> [TO DO] Each line below that includes the word "computer" is to be reported.

Collected data entries:

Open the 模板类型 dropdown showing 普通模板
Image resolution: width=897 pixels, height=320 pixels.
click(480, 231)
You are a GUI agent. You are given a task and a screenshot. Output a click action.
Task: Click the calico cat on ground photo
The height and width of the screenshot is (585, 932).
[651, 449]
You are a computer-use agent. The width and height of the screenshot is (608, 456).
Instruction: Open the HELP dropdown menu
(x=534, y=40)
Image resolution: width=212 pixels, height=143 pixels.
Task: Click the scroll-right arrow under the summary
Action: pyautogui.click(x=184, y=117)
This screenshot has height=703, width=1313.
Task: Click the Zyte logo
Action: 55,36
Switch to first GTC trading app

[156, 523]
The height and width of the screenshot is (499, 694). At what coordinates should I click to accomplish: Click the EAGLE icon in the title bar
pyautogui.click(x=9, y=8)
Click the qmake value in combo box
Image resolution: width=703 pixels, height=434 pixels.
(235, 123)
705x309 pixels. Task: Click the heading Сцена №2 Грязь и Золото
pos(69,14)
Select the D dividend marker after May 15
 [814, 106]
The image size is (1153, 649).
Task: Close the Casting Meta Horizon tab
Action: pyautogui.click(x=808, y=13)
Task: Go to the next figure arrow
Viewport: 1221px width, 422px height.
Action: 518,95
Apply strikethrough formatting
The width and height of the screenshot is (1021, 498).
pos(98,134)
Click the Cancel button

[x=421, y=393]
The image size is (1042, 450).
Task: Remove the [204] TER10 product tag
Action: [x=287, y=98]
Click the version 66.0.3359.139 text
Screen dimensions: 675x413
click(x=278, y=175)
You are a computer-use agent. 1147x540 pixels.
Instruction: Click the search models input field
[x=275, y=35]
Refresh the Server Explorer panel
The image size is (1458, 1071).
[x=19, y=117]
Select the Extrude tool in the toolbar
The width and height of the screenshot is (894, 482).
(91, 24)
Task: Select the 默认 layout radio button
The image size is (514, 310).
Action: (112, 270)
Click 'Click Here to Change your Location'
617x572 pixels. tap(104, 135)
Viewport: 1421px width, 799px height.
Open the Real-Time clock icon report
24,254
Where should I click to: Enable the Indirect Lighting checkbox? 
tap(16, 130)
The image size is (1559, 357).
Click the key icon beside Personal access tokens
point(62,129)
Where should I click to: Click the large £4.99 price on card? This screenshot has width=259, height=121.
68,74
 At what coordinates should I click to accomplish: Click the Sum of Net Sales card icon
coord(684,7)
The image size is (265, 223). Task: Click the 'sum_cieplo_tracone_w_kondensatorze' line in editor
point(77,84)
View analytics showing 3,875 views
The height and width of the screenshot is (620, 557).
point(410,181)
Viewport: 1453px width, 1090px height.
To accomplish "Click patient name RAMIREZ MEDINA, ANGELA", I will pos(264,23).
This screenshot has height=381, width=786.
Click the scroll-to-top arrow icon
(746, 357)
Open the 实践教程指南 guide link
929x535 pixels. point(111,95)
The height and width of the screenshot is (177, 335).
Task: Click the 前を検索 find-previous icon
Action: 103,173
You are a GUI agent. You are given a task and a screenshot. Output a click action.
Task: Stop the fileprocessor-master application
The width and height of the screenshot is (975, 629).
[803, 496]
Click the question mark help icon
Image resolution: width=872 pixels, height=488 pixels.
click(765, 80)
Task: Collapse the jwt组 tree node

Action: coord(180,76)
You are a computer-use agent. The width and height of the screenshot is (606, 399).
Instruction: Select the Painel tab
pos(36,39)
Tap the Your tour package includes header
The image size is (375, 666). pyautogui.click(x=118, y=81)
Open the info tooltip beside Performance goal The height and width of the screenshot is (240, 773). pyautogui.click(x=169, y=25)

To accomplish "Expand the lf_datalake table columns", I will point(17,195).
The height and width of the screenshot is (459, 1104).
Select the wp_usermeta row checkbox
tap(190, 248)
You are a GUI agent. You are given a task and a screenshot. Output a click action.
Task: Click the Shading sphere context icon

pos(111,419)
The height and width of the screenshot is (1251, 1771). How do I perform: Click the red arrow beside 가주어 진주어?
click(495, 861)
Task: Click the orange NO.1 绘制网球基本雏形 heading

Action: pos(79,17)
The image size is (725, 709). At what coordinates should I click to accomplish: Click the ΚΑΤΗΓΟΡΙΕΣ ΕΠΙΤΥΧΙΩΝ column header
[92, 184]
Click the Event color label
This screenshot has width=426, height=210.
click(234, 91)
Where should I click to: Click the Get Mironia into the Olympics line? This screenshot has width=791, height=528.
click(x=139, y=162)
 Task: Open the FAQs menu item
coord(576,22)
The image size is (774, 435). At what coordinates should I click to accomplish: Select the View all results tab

> [WRITTEN RESPONSE]
You are a computer-use agent. The width and height of the screenshot is (608, 456).
You are a computer-use agent. 1147x540 pixels.
You are a computer-use agent. The width and height of the screenshot is (606, 399).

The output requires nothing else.